Hi,

On Wed, Aug 14, 2024 at 5:46 AM tom ehlert via Freedos-user
<freedos-user@lists.sourceforge.net> wrote:
>
> Hallo Herr Trevor Campbell via Freedos-user,
>
> am Mittwoch, 14. August 2024 um 01:10 schrieben Sie:
>
> > I have Freedos installed on 8086 hardware using an SD Card with a 1Gb 
> > FAT-16 partition.
> (I have so far been unable to get a FAT-32 partition to work)

So the FAT32 kernels don't boot on 8086 for you?? Have you tested
older (e.g. 2041) kernels? Surely some should work. (Actually, maybe
it's a BIOS issue.)

> > After boot the first time I run a `DIR` command e.g.
> > The directory list returns quickly, but the number of bytes free takes 
> > another 30 seconds to appear.
> > Subsequent `DIR` commands return immediately whether in the same directory 
> > or elsewhere.

A large 1 GB FAT16 partition is somewhat wasteful due to cluster size
being 16 kb, IIRC. For my use, a lot of stuff is backup .ZIP files,
hence data that is secondary and not actively used. So it's probably
better to use two smaller FAT16 partitions (8 kb clusters?), each
roughly 500 MB or smaller. (With a lot of files, wasting 16 kb for a
simple 100-byte file is ridiculous and adds up.)

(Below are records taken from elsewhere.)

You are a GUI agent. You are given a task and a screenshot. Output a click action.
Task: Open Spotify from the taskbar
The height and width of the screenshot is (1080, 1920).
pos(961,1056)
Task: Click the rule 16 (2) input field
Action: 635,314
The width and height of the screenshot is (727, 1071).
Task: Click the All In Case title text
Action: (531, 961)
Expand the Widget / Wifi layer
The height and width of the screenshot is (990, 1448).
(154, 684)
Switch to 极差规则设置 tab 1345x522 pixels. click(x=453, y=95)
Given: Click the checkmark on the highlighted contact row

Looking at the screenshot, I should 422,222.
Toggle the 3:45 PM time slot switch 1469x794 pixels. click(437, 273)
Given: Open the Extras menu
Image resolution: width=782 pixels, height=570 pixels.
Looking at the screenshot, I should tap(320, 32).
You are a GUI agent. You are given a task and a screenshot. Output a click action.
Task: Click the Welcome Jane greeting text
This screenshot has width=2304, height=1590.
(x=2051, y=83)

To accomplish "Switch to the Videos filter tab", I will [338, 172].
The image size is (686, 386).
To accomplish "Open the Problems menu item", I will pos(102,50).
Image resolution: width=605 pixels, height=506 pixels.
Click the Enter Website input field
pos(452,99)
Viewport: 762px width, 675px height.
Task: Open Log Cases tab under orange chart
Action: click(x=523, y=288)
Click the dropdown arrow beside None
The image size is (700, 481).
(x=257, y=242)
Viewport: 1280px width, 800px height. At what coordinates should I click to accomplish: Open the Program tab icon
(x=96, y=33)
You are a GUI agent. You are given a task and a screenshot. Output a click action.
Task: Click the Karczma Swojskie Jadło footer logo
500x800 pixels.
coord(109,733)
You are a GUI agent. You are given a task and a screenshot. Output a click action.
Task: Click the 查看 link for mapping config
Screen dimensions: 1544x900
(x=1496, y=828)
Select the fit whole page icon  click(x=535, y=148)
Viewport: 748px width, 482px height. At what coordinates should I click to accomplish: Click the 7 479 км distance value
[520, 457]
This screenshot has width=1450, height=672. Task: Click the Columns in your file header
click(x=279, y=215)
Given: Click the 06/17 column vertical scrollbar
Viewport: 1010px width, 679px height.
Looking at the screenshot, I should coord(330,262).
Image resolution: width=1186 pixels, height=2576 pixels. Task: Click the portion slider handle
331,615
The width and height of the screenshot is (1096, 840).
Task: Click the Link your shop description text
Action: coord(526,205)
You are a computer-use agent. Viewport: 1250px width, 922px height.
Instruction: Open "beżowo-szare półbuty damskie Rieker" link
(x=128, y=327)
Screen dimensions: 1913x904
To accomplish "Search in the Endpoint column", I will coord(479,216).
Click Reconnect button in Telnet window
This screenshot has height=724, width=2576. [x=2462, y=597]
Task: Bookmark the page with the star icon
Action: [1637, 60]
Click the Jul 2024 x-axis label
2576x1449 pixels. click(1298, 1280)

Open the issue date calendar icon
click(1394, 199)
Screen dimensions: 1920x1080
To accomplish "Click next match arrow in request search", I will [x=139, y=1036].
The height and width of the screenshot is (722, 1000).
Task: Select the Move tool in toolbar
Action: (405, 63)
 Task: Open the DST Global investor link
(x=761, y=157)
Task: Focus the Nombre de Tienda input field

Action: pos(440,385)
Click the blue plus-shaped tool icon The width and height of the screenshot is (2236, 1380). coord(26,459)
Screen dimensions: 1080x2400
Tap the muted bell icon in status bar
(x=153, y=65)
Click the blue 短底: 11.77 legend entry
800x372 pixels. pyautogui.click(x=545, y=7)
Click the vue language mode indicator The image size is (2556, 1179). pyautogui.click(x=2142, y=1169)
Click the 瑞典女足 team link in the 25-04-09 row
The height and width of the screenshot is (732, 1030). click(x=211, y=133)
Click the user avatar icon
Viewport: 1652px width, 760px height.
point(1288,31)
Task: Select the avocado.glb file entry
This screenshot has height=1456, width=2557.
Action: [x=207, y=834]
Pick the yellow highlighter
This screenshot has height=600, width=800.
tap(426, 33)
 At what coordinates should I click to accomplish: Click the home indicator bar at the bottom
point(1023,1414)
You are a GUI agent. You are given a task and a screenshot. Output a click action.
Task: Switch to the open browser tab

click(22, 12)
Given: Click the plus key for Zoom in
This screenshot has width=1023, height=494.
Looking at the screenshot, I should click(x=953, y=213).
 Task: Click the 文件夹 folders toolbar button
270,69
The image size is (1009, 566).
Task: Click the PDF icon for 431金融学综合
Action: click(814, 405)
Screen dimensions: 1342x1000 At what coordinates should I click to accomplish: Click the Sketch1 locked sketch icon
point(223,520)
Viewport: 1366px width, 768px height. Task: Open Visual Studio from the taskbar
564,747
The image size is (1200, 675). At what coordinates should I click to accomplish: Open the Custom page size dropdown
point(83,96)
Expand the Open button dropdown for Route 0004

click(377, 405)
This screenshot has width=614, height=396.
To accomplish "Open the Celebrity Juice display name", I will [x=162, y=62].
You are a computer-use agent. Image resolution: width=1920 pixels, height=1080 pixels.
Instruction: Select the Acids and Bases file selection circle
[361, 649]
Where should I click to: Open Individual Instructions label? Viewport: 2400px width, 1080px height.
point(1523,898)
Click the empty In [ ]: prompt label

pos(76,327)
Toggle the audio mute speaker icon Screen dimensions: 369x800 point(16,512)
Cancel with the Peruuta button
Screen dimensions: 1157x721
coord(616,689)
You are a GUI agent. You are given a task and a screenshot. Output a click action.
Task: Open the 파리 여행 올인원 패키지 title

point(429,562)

In particular, if you say it takes 30 secs., I would blindly hope a
partition half that size would take only half as long to calculate.

I have some very small and simple ASM code that calculates free space
(8086, int 21h 36h) and another (386, FAT32 with LFNs, int 21h 7303h).
Feel free to ask for it (public domain).

But you're saying it's not the slow DIV instruction (to get decimal
output) holding things up. If that were the holdup, you could just
output hexadecimal (no slow DIV needed).

> That's something in the design of DOS/FAT.
> When the machine boots, it doesn't know the amount of free clusters on the 
> disk.
>
> When asked about free disk space, it has to read the entire FAT and count the 
> number of unused clusters.
> And it does so one sector of FAT data after he next sector. that's no problem 
> on a FAT16 drive with at most
> 256 sectors in the FAT, but can be a problem for large FAT32 drives.
>
> After this first time, DOS remembers the number of free clusters and keeps 
> track of them over
> creat, write, delete operation so it is much faster.

Doesn't FAT32 already keep the amount of free space stored somewhere?
No slow calculation at bootup needed.